In [1]:
from nuscenes.nuscenes import NuScenes
from nuscenes.map_expansion.map_api import NuScenesMap
from pyquaternion import Quaternion
from ultralytics import YOLO
import json
from tqdm import tqdm
from utils_drivelm import get_option, action_map

In [2]:
nusc = NuScenes(version='v1.0-trainval', dataroot='/data2/common/xuanyang/nuscenes', verbose=True)

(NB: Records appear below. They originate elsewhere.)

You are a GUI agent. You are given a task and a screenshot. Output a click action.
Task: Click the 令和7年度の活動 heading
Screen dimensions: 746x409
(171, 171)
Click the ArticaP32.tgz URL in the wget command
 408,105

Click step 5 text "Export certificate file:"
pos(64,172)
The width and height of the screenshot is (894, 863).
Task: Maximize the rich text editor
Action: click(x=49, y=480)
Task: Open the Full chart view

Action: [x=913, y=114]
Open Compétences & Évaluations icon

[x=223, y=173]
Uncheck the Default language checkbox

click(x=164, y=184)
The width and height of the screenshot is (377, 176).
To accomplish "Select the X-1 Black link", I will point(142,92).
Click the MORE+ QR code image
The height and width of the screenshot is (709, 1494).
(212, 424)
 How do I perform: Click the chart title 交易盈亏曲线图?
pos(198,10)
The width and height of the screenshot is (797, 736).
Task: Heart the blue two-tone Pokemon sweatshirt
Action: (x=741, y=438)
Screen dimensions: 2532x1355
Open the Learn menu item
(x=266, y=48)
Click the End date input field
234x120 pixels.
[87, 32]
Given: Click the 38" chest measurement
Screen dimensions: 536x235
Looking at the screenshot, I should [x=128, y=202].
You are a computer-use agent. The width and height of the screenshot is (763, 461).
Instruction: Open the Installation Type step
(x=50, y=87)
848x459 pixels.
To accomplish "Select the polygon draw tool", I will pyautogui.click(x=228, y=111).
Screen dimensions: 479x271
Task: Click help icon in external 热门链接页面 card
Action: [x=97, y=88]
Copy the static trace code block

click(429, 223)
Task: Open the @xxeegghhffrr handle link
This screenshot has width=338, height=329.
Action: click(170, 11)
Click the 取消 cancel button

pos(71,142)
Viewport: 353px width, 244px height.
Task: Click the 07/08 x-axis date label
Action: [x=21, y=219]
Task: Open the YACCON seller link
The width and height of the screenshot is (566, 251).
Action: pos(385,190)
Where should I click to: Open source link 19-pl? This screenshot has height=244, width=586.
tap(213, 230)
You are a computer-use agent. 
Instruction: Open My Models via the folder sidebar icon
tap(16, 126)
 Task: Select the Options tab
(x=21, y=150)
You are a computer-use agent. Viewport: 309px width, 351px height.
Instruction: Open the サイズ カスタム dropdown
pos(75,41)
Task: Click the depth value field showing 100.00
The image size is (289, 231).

Loading NuScenes tables for version v1.0-trainval...


23 category,
8 attribute,
4 visibility,
64386 instance,
12 sensor,
10200 calibrated_sensor,
2631083 ego_pose,
68 log,
850 scene,
34149 sample,
2631083 sample_data,
1166187 sample_annotation,
4 map,
Done loading in 39.013 seconds.
Reverse indexing ...
Done reverse indexing in 11.4 seconds.


In [3]:
map_singapore_onenorth = NuScenesMap(dataroot='/data2/common/xuanyang/nuscenes', map_name='singapore-onenorth')
map_singapore_hollandvillage = NuScenesMap(dataroot='/data2/common/xuanyang/nuscenes', map_name='singapore-hollandvillage')
map_boston_seaport = NuScenesMap(dataroot='/data2/common/xuanyang/nuscenes', map_name='boston-seaport')
map_singapore_queenstown = NuScenesMap(dataroot='/data2/common/xuanyang/nuscenes', map_name='singapore-queenstown')

In [4]:
def get_map_instance_from_frame(scene_token):
    scene_info = nusc.get('scene', scene_token)
    log_info = nusc.get('log', scene_info['log_token'])
    map_name = log_info['location']
    if map_name == 'singapore-onenorth':
        map_instance = map_singapore_onenorth
    elif map_name == 'singapore-hollandvillage':
        map_instance = map_singapore_hollandvillage
    elif map_name == 'boston-seaport':
        map_instance = map_boston_seaport
    elif map_name == 'singapore-queenstown':
        map_instance = map_singapore_queenstown
    else:
        raise ValueError('Unsupported map name')
    return map_instance


def get_ego_pose(frame_token):
    sample_info = nusc.get('sample', frame_token)
    cam_front_data = nusc.get('sample_data', sample_info['data']['CAM_FRONT'])
    ego_pose_info = nusc.get('ego_pose', cam_front_data['ego_pose_token'])
    return ego_pose_info['translation'], ego_pose_info['rotation']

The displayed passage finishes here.